A ceremony fit for a world-class university
Despite this first attempt to establish honorary degrees, the University’s Senate was reluctant to make it a regular feature, and for the next two decades hardly any new honorary degrees were conferred, apart from the one awarded to Edward, Prince of Wales and future Edward VIII, in 1921.
Towards the end of the 1920s winds of change began to penetrate the institution once again as it approached its centenary. In 1930, a decision was made to establish Foundation Day at the end of November, a new annual ceremony to celebrate the University’s first royal charter and the perfect stage to present graduates with higher degrees, and to confer honorary degrees to outstanding individuals.
A plethora of documents, ephemera, photographs and moving images held in the University Archive document the formal aspects of the occasion throughout time. As well as the procession, which was and continues to be a central part of the ceremony, we know in great detail other aspects concerning etiquette, location of guests, order of proceedings, and other key moments of the ceremony such as the ‘hooding’, a highly symbolic act whereby the Chancellor places the hood over the head of the honorary graduand.
Menus and table plans of Foundation Day dinners afford a glimpse into the social angle of the event as well as on the changing tastes in food and drink through time.

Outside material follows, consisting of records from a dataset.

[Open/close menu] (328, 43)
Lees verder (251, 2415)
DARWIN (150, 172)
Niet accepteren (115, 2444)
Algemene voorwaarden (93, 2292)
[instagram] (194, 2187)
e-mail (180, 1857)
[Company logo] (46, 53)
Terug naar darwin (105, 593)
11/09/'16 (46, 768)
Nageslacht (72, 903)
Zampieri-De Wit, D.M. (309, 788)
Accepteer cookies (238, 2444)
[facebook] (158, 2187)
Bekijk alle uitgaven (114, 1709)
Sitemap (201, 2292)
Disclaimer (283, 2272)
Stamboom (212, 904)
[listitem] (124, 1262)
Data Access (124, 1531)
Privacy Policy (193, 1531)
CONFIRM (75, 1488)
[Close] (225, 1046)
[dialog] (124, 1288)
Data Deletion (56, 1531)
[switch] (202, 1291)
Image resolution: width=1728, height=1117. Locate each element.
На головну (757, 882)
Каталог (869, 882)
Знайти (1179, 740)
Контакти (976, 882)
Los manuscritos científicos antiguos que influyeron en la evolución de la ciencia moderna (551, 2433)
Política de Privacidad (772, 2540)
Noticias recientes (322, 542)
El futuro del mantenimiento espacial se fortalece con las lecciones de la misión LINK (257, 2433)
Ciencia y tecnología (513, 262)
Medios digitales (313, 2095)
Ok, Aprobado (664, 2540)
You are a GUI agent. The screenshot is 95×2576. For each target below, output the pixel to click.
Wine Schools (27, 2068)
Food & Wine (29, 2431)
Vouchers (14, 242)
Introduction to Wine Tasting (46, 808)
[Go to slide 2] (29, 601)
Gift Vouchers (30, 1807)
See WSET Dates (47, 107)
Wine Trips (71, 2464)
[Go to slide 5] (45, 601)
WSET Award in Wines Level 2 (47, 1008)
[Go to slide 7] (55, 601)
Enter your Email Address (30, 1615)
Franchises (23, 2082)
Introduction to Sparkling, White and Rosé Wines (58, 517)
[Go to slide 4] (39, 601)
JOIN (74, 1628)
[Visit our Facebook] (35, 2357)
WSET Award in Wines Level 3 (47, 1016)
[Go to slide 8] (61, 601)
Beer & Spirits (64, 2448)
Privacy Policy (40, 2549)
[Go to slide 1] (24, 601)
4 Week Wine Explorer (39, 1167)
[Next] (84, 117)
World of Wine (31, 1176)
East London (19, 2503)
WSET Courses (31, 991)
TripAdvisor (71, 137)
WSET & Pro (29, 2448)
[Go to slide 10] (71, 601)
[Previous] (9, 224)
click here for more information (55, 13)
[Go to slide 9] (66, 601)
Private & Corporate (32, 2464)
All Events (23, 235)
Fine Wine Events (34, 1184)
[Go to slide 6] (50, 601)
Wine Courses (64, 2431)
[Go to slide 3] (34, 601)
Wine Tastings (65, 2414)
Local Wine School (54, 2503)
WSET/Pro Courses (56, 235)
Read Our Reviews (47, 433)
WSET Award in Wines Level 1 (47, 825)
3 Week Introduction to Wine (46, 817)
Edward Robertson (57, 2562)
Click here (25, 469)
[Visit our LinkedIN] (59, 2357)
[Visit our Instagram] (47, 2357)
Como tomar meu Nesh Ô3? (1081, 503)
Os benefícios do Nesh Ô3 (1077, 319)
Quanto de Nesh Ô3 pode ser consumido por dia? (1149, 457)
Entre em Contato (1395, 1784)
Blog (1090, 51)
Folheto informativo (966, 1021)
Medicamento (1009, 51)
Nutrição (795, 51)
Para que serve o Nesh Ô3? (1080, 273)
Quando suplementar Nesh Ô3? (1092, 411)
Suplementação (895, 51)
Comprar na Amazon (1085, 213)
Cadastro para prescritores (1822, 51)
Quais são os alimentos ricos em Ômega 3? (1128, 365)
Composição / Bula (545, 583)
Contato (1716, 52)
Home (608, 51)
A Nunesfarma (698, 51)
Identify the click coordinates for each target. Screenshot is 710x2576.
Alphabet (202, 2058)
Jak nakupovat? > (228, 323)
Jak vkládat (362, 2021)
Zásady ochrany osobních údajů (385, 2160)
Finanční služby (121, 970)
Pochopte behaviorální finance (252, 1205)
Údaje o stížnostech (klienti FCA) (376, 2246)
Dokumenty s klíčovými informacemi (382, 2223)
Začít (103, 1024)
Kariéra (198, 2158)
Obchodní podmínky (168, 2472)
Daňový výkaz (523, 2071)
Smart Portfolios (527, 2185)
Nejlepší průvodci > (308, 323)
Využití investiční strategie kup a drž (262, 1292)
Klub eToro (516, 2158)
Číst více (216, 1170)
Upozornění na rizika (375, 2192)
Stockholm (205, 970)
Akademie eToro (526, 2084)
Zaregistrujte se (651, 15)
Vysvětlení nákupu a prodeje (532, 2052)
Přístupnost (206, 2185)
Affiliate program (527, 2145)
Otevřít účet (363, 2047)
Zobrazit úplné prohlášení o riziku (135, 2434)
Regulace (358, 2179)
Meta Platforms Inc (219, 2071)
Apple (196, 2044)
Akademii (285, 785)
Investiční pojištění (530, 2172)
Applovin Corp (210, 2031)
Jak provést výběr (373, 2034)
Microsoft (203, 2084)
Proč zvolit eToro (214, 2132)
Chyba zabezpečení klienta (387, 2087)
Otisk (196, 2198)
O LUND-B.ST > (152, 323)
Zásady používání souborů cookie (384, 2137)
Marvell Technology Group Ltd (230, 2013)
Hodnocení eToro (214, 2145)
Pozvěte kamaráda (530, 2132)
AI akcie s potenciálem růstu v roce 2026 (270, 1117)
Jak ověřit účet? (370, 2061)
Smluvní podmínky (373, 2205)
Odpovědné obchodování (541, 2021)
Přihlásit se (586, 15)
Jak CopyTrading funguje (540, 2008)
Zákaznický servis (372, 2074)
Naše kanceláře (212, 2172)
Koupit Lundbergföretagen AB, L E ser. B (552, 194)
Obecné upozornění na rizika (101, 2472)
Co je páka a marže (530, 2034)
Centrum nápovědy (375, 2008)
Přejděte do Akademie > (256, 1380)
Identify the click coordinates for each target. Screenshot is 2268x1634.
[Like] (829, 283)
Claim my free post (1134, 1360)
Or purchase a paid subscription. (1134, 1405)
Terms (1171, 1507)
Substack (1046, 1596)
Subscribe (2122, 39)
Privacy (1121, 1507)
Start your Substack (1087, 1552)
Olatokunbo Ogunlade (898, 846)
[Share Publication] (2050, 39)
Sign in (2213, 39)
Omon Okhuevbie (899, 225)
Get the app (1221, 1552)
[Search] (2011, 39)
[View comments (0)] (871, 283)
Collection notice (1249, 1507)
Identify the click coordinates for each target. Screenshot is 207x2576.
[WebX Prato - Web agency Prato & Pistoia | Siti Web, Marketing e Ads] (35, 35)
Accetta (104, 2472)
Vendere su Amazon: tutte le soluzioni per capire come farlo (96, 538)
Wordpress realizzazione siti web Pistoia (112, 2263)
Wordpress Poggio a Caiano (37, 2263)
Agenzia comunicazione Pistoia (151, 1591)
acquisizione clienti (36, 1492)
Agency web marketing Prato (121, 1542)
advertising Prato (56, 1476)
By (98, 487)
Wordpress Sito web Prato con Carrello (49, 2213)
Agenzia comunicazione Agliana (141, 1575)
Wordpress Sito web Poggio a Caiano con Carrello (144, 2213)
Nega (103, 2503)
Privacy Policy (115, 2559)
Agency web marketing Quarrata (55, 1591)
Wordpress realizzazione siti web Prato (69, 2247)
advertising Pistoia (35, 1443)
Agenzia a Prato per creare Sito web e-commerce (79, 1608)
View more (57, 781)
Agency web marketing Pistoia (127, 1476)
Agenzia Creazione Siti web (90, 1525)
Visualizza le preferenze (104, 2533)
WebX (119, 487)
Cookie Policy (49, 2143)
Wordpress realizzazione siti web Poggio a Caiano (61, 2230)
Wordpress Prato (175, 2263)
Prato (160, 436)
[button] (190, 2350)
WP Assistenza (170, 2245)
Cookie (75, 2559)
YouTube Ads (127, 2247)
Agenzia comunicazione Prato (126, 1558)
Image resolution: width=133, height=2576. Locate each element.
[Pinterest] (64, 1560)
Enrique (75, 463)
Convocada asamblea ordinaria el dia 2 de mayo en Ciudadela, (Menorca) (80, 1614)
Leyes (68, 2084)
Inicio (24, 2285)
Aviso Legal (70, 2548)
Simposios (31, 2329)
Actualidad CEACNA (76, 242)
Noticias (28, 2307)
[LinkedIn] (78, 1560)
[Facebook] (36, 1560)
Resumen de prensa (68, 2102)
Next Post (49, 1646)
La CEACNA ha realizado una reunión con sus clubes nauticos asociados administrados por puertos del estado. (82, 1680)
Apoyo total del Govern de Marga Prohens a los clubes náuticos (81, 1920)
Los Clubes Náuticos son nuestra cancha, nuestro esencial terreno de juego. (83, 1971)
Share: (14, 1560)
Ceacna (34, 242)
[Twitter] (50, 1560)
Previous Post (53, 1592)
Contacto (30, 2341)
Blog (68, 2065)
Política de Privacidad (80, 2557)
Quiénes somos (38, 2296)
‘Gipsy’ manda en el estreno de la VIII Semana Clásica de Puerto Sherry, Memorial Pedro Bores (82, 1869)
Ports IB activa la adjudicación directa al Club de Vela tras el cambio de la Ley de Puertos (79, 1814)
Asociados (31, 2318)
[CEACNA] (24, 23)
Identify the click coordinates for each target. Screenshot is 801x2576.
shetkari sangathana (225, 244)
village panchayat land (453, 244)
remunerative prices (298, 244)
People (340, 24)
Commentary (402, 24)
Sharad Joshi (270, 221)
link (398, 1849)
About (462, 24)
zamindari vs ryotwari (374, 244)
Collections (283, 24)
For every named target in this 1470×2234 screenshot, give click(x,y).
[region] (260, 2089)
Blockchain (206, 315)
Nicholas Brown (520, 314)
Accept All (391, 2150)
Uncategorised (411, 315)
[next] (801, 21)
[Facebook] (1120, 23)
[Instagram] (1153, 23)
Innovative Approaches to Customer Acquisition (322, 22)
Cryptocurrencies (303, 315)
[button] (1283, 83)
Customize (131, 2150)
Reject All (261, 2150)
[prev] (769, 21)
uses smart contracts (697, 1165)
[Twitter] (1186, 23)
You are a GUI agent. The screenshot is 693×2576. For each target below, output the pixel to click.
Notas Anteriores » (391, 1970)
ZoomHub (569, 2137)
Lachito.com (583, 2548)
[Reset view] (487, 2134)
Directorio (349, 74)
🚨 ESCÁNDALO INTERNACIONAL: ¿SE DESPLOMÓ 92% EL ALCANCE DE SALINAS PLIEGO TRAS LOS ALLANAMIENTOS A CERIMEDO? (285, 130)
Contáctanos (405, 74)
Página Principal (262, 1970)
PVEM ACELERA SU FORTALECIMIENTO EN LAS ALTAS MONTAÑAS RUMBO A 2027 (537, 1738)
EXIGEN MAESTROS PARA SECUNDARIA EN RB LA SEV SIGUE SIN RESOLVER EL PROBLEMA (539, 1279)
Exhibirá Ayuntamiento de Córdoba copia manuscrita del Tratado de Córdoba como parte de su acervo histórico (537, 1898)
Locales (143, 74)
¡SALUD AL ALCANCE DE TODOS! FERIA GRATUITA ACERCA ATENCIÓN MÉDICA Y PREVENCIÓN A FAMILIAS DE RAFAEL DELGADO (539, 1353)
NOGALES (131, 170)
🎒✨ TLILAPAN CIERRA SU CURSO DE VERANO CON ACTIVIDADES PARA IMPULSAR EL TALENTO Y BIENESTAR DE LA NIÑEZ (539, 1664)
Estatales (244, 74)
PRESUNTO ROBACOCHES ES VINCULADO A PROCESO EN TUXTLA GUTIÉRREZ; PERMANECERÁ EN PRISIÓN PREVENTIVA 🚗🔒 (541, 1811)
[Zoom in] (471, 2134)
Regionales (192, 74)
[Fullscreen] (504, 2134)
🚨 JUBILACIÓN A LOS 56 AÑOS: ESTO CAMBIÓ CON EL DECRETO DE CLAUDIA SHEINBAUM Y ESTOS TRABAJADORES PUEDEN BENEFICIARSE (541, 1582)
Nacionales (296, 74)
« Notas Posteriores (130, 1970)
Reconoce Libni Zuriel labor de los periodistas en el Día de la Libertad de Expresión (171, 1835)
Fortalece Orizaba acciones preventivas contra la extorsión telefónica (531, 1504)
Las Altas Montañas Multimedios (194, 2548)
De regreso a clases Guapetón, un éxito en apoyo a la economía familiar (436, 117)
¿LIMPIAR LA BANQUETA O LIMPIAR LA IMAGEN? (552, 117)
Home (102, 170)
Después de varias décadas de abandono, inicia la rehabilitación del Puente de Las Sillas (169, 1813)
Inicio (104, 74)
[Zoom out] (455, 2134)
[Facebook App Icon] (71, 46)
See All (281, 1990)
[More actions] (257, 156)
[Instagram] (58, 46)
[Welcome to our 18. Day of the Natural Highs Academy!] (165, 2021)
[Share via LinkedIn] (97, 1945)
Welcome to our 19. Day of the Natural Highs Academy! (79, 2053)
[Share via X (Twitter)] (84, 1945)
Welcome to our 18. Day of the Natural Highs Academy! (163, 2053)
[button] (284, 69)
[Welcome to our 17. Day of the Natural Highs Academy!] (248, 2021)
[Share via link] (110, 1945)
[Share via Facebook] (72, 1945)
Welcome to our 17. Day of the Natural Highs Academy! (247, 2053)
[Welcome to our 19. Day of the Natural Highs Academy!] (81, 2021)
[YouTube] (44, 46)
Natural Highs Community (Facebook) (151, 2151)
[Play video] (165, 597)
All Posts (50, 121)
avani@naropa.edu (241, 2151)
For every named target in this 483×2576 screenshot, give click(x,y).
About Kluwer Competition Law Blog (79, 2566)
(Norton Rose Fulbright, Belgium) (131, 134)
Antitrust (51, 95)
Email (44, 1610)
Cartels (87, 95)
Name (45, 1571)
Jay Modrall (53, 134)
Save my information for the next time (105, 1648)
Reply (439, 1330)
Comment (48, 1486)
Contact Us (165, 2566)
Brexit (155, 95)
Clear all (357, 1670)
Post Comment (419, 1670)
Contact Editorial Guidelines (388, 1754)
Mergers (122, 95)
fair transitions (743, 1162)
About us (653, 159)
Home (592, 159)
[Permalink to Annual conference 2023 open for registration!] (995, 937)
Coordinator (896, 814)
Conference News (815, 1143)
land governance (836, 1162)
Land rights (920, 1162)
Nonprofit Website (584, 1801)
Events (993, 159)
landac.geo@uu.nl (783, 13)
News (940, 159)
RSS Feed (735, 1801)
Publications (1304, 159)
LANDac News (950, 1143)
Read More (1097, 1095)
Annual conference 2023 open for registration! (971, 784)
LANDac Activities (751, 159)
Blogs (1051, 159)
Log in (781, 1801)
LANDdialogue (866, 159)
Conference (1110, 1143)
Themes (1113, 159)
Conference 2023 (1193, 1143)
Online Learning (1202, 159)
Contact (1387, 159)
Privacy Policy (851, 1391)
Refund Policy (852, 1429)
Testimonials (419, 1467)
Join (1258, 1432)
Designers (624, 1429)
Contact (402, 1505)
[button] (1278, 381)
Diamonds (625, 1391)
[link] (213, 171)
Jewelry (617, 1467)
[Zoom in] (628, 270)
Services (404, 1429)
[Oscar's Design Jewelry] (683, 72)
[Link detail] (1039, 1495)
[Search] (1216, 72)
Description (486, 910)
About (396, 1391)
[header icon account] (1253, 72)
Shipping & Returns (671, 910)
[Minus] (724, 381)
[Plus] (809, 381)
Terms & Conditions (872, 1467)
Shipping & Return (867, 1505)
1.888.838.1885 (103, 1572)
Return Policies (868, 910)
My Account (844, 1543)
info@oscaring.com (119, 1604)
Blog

In many ways, these documents offer a snapshot of the University’s important place in the public and civic spheres.
In the collective imaginary of the University of London, Foundation Day is a date associated with the royal family, given a royal has held the position of Chancellor since the mid-20th century. To that end, the ceremony has been adapted to reflect the central role the Chancellor plays in the event.
The honorary graduands
Since the establishment of Foundation Day in 1930, the University of London has awarded honorary degrees to an impressive list of women and men who have contributed to the advancement of human progress and knowledge across many disciplines and specialisms.
A cursory look at the Book of Honorary Degrees shows well-known names such as Dame Iris Murdoch, ballerina Margot Fonteyn, opera singer Janet Baker, or artist Barbara Hepworth who received honorary degrees in recognition for their creative endeavours and contribution to literature and the arts. Others such as Chief Emeka Anyaoku, former Commonwealth General-Secretary, were honoured by the University because of their instrumental role to advance good governance and democracy, brokering peace agreements and for bringing to an end the system of apartheid in South Africa.
The world has been wrestling with a novel virus throughout 2020, so it would be fitting to close this whistle-stop history of Foundation Day, remembering one of the University’s most distinguished honorary graduands: Sir Alexander Fleming.
His discovery of penicillin and antibiotics was a game changer for it enabled the successful treatment of infectious diseases, saving millions of lives around the world, and laid out the foundations for the modern pharmaceutical industry. Fleming, who received his honorary degree from the University in 1948, rightly said that:
For the birth of something new, there has to be a happening. Newton saw an apple fall; James Watt watched a kettle boil; Roentgen fogged some photographic plates. And these people knew enough to translate ordinary happenings into something new...
And it is in this spirit of human ingenuity that the University of London comes together every year to celebrate innovation, inventiveness and progress by conferring the honorary degrees on Foundation Day.